Queensland premier Annastacia Palaszczuk said on Tuesday that the funding would to enable the so-called Copperstring project to continue its important development activities and prepare for construction as soon as 2021.

Copperstring – or technically speaking, Copperstring 2.0, as this is the second time around for the plan after it was rejected by a previous state government – is one of 10 renewable “mega projects” listed by RenewEconomy as key contenders for critical, economy re-building post-Covid support.

Broadly speaking, the 1,100 kilometre high-voltage transmission line – said to be the nation’s largest geographical expansion of the National Electricity Market – would integrate the state’s isolated north-west power supply around Mt Isa with the North and the rest of Queensland’s network.

Former CEFC chief Oliver Yates, who is currently championing a revival of the project, told the recent Stimulus Summit that such an extension to the NEM would open up huge resources of wind and solar, and deliver cheaper energy to a range of mining projects in northern Queensland.

Helpfully, the current state government appears to have read and understood the brochure.

“The potential wider economic benefits from unlocked private investment are modelled at over 3,500 jobs in North Queensland and $79 billion economic uplift over 30 years,” said Premier Palaszczuk in a statement on Tuesday.

“I just don’t want to see the minerals, cobalt, copper, scandium and vanadium mined in Queensland.

“I want to see batteries manufactured in Queensland because that means more jobs in the regions.

“This is the type of productive infrastructure that will position Queensland for the next half a century.”

That said, the $14.8 million in state money is conditional on project milestones and subject to approvals. But all going well, it could see the project begin construction in the first half of 2021.

Copperstring 2.0 director, Joseph O’Brien, said his team was now confidently aiming for that target.

“The Queensland government has demonstrated an inspiring vision for North and North West Queensland powered by a strategic transmission investment and the country’s best renewable energy zone,” he said.

“Today is a critical step forward in creating jobs and prosperity for our region and ensuring the world has a secure supply of clean minerals needed for the modern global economy.”

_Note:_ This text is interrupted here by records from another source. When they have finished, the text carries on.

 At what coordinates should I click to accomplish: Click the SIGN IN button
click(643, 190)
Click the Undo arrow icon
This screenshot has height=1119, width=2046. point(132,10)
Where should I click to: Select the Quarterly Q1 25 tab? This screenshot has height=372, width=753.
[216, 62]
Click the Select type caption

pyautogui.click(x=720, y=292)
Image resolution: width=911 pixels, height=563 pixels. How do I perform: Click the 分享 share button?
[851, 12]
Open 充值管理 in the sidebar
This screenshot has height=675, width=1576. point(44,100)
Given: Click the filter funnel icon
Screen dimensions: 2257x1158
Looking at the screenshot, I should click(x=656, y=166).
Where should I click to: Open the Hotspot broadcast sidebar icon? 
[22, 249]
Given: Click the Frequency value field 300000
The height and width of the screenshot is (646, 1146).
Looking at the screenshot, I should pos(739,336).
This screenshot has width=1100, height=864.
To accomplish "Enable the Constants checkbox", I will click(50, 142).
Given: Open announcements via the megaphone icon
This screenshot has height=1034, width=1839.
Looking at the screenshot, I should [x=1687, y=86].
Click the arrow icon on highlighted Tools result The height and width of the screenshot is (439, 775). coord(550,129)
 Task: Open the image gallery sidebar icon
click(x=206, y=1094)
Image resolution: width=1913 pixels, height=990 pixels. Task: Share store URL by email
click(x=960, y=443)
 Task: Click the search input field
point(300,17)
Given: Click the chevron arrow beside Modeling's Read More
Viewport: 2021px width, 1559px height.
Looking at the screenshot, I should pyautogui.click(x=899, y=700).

Renewbles NGO Solar Citizens welcomed the news of the government funding, saying CopperString 2.0 project would ultimately serve to drive down power prices for industry and consumers.

“North Queensland has incredible solar and wind resources that can be utilised to provide cheap electricity for energy-intensive industries like minerals processing,” said Solar Citizens national director Ellen Roberts.

“Already the Sun Metals’ Townsville zinc refinery is making the most of Queensland’s natural renewable advantage to power their facility.

“By supporting more renewable investment and transmission infrastructure, we can see more onshore minerals processing and manufacturing,” Roberts said.